'''
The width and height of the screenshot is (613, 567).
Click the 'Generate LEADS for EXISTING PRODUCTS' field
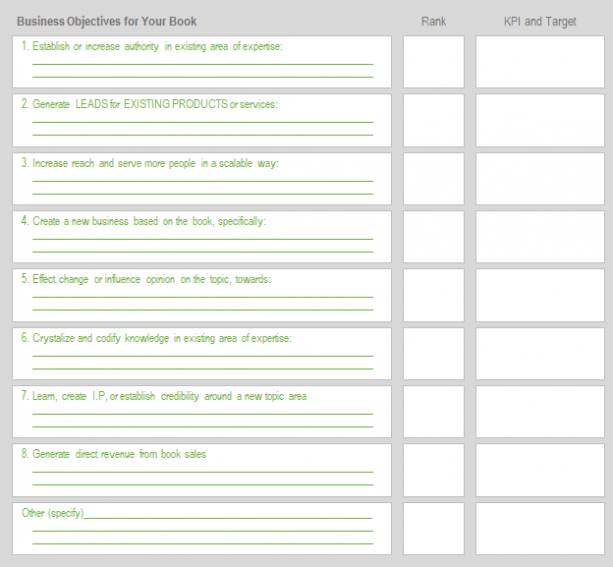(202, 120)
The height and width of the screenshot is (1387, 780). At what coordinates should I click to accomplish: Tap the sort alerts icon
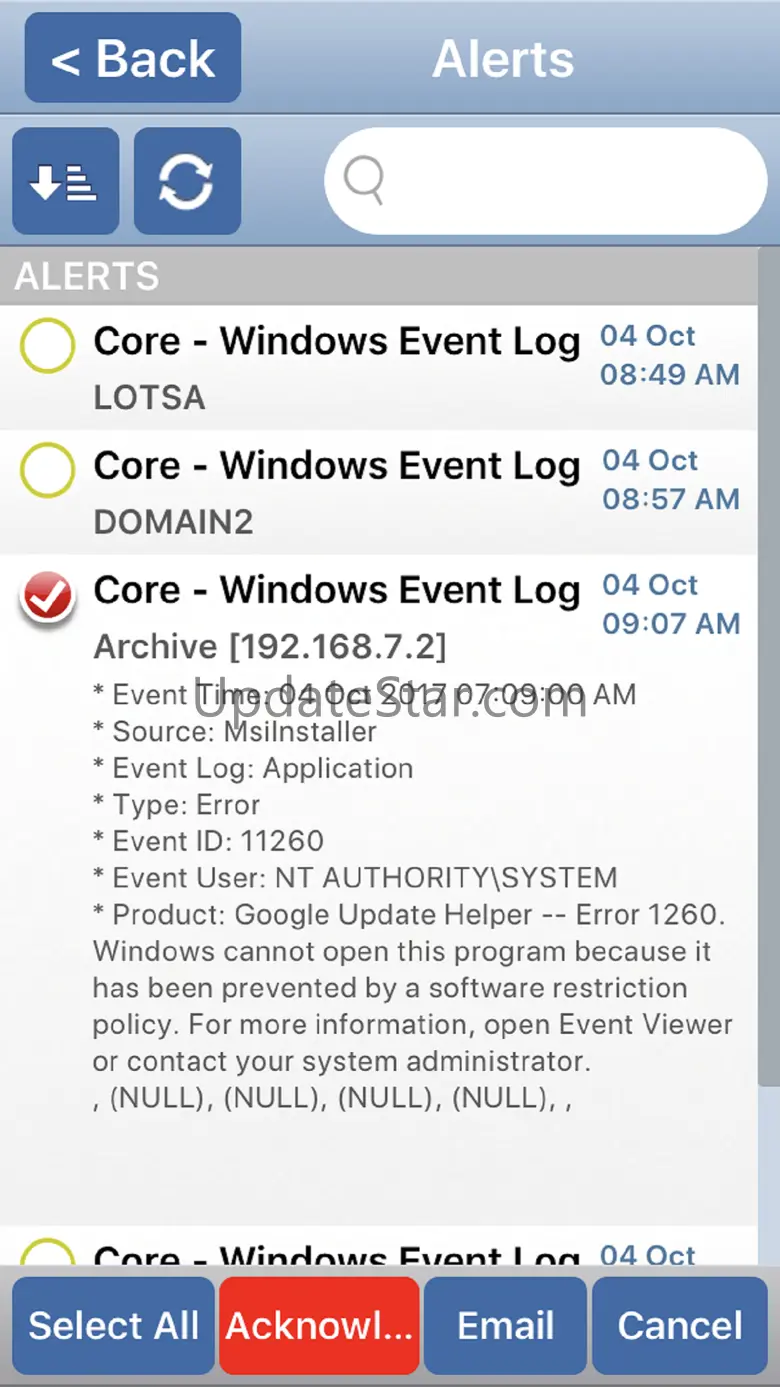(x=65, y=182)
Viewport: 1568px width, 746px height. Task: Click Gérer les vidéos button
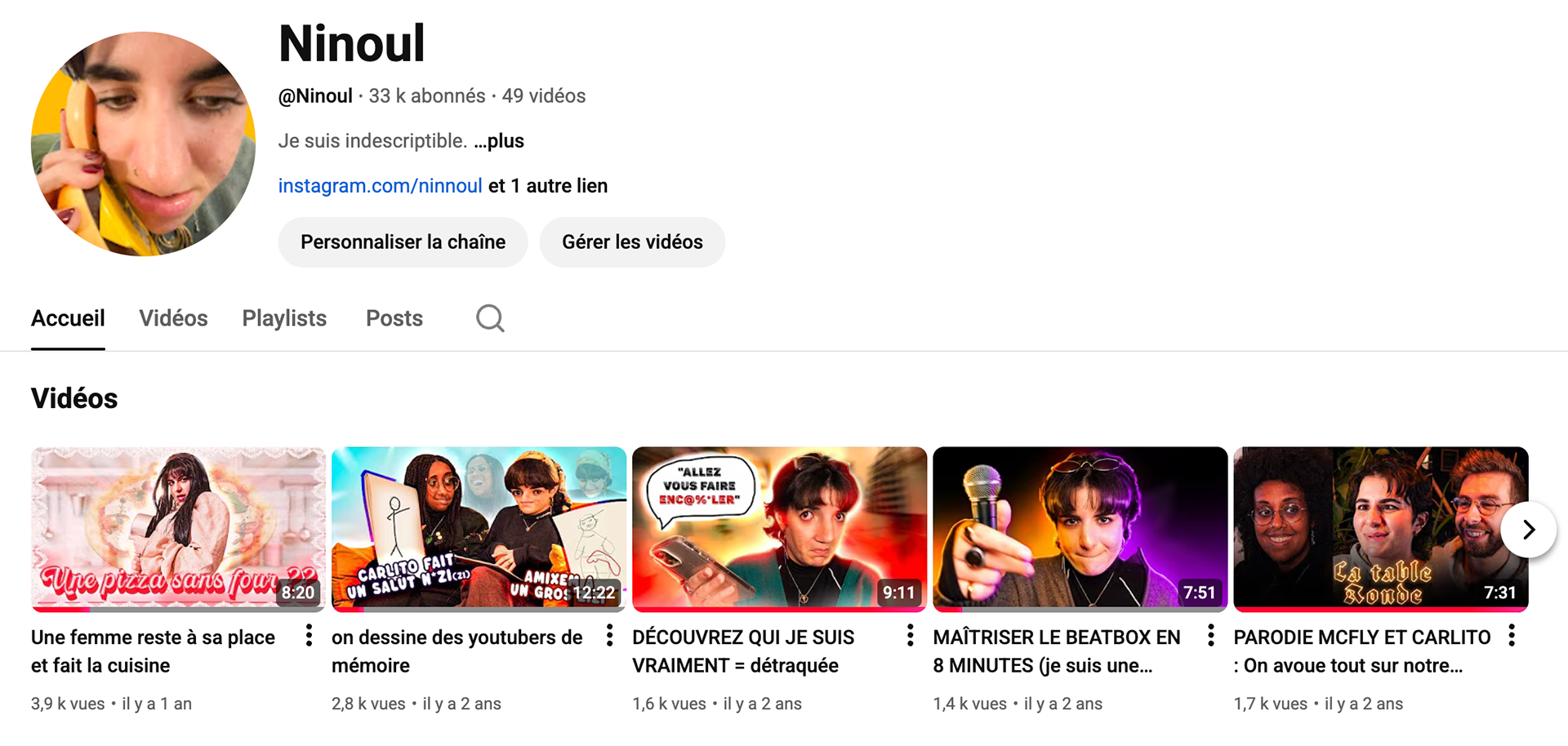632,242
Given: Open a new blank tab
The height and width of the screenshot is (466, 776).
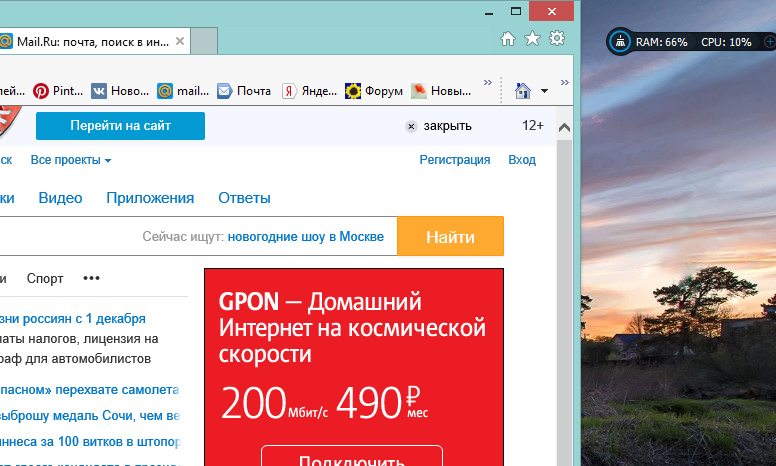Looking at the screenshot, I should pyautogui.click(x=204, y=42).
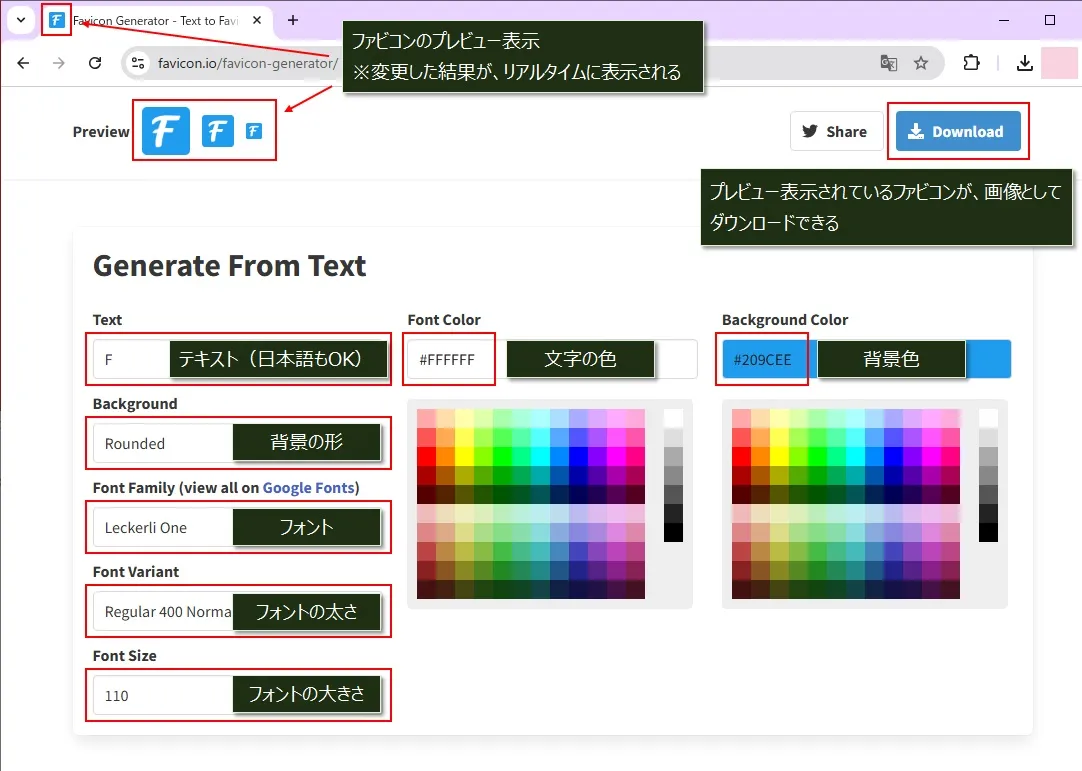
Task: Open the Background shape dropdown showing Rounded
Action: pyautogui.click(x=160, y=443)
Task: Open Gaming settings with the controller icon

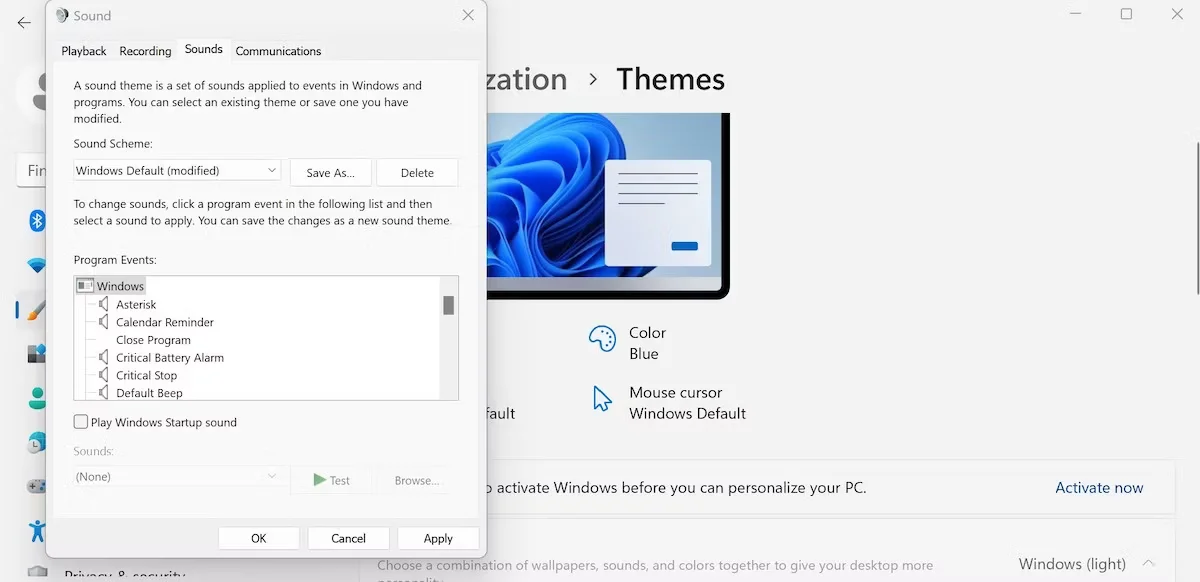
'''
### WHAT YOU ARE ASKED TO DO
Transcribe the material above word for word; images do not belong in the copy.

### RESPONSE AREA
The width and height of the screenshot is (613, 567).
Click the 'Generate LEADS for EXISTING PRODUCTS' field
(202, 120)
The height and width of the screenshot is (1387, 780). At what coordinates should I click to accomplish: Tap the sort alerts icon
(x=65, y=182)
Viewport: 1568px width, 746px height. Task: Click Gérer les vidéos button
632,242
Given: Open a new blank tab
The height and width of the screenshot is (466, 776).
Looking at the screenshot, I should pyautogui.click(x=204, y=42).
Task: Open the Background shape dropdown showing Rounded
Action: pyautogui.click(x=160, y=443)
Task: Open Gaming settings with the controller icon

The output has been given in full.